Sous les fresques maniéristes du palais Farnese, l’œuvre méconnue trouve ici une juste redécouverte par un ensemble spécialiste qui a travaillé avec précision l'interprétation comme la linguistique et s'approprie les particularismes de l'émission vocale traditionnelle de la musique romaine pour mieux jouer des couleurs de la partition. Stradella est un compositeur d'une immense créativité et on ne s'ennuie pas une seconde dans cette version de concert menée à bride abattue par le formidable ensemble Mare Nostrum. L'œuvre est remarquable, d'une étonnante souplesse dans sa structure – ici raccourcie mais bientôt disponible en intégrale car la même équipe en achève tout juste l'enregistrement. Les récitatifs ne sont jamais ennuyeux et volent parfois la vedette aux airs, accompagnés par un continuo inventif dont les interprètes varient sans cesse. Mention spéciale pour la délicatesse de l'association harpe, guitare, violoncelle ainsi que pour la belle sensibilité de Lucia Adelaïde di Nicola, superbe claveciniste et musicologue distinguée, indispensable cheville ouvrière dans la redécouverte du répertoire.

Précision des attaques, soutien indéfectible au plateau, vitalité et spontanéité de l’interprétation, en dépit d'un volume un peu trop uniformément fort, Andrea de Carlo met en exergue tous les reliefs du brillant contrapuntiste qu'est le compositeur, suivi comme un seul homme par la phalange de 9 excellents musiciens en partie issus du Young Project de l'ensemble. Car le chef, qui enseigne la viole de gambe au conservatoire de Rome, a le goût de la pédagogie et quatre des sept chanteurs sont également issus de ce programme qui avait donné ce même opéra en version scénique au Palazzo Altemps l'an passé dans la capitale italienne.

Tous portent avec talent l'histoire d'amour embrouillée de ce « maure par amour » prêt à « mourir d'amour » comme le suggère le double sens du titre.

Pas de black face pour Danilo Pastore qui prête sa sensibilité à l'amoureux travesti et compense une voix peu percussive par une grande délicatesse comme dans le bouleversant « La fortuna è troppo avara ».

Face à lui, Silvia Frigato est une fabuleuse Eurinda qui se rit des nombreuses chausse-trappes de la partition, des harmoniques audacieuses et jubilatoires d'un « Ogni petto, ogni cor ». Les registres sont parfaitement unifiés en dépit d'un ambitus exigeant, le timbre glorieux dans « Furie terribile », les vocalises toujours souples et précises et la palette de couleurs exemplaires comme dans le déchirant « Sepellitevi nel cor ».

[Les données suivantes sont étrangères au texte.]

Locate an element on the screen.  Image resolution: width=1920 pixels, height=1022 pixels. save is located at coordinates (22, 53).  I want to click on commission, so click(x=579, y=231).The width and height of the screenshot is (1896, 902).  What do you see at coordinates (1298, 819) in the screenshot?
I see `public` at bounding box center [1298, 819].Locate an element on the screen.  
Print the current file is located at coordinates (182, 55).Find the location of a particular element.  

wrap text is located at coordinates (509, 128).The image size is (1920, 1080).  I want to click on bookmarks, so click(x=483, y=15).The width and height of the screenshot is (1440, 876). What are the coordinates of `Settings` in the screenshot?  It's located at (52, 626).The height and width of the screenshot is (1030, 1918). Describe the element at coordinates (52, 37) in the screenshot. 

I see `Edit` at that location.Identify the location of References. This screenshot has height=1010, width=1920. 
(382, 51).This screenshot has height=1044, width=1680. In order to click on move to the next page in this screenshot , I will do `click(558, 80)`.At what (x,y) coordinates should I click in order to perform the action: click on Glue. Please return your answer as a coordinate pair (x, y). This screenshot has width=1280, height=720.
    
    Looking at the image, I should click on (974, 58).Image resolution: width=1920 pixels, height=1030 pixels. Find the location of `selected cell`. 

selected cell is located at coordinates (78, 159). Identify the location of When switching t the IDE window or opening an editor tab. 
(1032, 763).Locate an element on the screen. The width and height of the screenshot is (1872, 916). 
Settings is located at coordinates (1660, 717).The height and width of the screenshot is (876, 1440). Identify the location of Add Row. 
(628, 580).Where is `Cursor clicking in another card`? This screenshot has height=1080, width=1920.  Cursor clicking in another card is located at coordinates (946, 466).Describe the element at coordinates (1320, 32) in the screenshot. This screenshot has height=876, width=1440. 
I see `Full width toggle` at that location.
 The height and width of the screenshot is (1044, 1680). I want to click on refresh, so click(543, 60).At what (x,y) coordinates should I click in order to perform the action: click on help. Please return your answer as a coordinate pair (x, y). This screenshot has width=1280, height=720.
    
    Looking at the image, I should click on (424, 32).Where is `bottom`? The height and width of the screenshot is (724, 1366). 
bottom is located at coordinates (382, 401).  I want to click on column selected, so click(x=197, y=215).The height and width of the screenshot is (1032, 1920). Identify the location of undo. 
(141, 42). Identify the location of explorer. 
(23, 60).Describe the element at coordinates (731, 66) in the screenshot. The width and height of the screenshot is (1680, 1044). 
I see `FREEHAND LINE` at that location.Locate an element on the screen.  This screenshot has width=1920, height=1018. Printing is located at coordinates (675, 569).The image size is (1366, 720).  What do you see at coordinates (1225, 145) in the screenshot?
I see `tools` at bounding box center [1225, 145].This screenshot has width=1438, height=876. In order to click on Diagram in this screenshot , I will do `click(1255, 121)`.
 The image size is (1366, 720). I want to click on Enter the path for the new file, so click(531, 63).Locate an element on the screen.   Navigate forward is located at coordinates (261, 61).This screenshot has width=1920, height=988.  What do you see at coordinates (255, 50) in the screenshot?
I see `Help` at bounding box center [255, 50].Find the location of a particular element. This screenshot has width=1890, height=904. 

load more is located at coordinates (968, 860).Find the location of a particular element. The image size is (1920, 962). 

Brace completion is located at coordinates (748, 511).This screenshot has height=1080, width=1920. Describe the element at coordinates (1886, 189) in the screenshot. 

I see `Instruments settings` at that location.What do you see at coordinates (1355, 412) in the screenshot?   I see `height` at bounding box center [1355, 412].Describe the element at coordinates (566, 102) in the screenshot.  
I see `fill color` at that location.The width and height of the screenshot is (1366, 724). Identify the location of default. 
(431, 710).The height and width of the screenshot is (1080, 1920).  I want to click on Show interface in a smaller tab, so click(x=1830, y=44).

La reine est bien entourée par une dame d'atours de grande classe en la personne de Margarita Slepakova aux médium parfois fragile mais à la belle sensibilité comme dans le « T'intendo ». Elle forme un bien joli couple avec le ténor puissant de Matteo Straffi, à l'airain dépourvu du moindre effort apparent dès son « Accingetevi ». Le jeune chanteur gagnerait simplement à plus de nuances comme dans leur duo « Amorosa impazienza ».

L'excellent Fiorino du sopraniste Federico Fiorio complète avantageusement la distribution, fort d'une émission au naturel confondant, de vocalises ductiles et d'un épatant talent de comédien plein de friponnerie.

Il donne la réplique à la gourmande Lindora de Eleonora Filipponi qui cabotine avec une totale jubilation comme dans le chatoyant « Libertà, libertà » bien que la voix, très large, peine parfois ailleurs par manque de focus.

L'auditeur aimerait profiter plus encore du timbre plein, charnu, bien campé de Masashi Tomosugi, moins présent sur scène, et sort heureusement étourdi de cette soirée menée tambour battant, dans l'attente impatiente d'une découverte plus complète au disque.